In a recent New York Times column, David Carr argues that party crashers Michaele and Tareq Salahi “weren’t so much invading the Obamas’ privacy as trying to grab some of the abundant media limelight already there.”
He also says that because Barack Obama’s administration’s approach to information distribution consists of a “hulking, media-rich Web site, its Facebook page, photo galleries and podcasts on iTunes, the presidency seems less threatened by the incursion of a reality show than running an administration that is in danger of becoming one,” and that “the Obama administration may be guilty of a very contemporary common offense: Oversharing.”
Carr quotes reality producer and former VH1 executive Michael Hirschorn, who says, “When he ran, the Obamas were pitched as kind of a reality show to the public. We’d hear about his dinners with Michelle and we felt like we knew them. But now that he is in office, there is a danger of the mystique going away. The problem with social media and constant video is that it flows like water and reduces everything to the same level. Not much of it is special, and it all becomes content, even if it’s the president.”

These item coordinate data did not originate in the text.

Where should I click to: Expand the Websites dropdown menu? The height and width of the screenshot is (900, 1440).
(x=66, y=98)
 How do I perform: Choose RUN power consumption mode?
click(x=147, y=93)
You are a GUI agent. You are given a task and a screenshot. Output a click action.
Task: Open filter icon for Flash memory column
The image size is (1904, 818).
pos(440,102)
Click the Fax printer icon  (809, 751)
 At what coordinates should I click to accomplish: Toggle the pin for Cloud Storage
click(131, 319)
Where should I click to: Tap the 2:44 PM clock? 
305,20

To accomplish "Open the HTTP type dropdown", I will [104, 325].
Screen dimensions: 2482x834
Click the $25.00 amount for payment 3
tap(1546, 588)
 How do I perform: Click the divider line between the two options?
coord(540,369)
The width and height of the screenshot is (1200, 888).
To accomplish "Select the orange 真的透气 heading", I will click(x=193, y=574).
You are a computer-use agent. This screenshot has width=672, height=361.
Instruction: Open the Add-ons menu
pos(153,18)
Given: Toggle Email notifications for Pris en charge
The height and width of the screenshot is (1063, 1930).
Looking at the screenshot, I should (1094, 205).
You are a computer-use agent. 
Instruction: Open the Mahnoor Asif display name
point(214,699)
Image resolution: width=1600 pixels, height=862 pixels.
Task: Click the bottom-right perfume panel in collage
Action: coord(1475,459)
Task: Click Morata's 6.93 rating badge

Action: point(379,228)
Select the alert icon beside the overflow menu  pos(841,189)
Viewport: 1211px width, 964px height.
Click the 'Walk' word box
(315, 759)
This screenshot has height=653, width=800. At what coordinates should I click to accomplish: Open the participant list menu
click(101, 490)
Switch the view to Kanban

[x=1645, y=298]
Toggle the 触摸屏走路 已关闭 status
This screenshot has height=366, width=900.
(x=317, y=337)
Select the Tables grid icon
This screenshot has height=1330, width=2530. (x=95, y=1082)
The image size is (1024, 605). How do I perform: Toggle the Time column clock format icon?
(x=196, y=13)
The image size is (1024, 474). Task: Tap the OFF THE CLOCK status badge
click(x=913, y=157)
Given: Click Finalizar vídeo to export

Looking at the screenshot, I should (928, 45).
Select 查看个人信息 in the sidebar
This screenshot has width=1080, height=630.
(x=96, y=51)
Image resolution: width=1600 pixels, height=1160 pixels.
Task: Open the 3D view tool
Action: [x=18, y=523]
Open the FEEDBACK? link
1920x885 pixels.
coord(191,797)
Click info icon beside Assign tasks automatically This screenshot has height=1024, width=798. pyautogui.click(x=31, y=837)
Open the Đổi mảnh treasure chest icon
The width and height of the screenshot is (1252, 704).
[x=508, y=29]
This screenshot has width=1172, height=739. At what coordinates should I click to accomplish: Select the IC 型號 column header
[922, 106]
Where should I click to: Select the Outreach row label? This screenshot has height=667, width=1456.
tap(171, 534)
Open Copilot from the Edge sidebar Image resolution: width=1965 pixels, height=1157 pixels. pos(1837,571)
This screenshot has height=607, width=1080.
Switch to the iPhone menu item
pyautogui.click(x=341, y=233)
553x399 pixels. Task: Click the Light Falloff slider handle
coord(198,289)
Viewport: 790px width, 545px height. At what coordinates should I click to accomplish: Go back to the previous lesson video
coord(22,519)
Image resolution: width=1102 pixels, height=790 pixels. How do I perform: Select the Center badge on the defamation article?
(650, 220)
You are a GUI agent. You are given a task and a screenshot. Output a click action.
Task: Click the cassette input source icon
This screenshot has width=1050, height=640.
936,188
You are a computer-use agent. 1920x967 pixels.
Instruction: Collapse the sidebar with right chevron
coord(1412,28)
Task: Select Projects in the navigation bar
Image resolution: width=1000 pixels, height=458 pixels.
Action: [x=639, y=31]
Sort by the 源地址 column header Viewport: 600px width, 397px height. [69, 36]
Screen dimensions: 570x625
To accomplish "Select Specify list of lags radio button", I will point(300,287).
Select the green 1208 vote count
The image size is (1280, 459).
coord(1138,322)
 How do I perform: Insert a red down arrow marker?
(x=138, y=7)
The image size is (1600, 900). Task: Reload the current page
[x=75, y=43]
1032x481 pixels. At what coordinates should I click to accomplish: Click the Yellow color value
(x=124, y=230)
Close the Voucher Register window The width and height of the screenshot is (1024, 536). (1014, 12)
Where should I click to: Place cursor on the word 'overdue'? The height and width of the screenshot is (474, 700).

All of this is interesting, but doesn’t seem like anything new, it’s just manifesting itself in new ways, like on Facebook and Twitter. In any case, I don’t think obviously well-controlled things like The White House’s web site, Flickr account, or Facebook page constitute oversharing, even if it’s more information than we’ve had in the past.
Oversharing is an iPhone video of Michelle Duggar in her hospital bed that she sends to a network for it to post on its web site and alert the media about, not the photographs that tell us more about what our president is doing.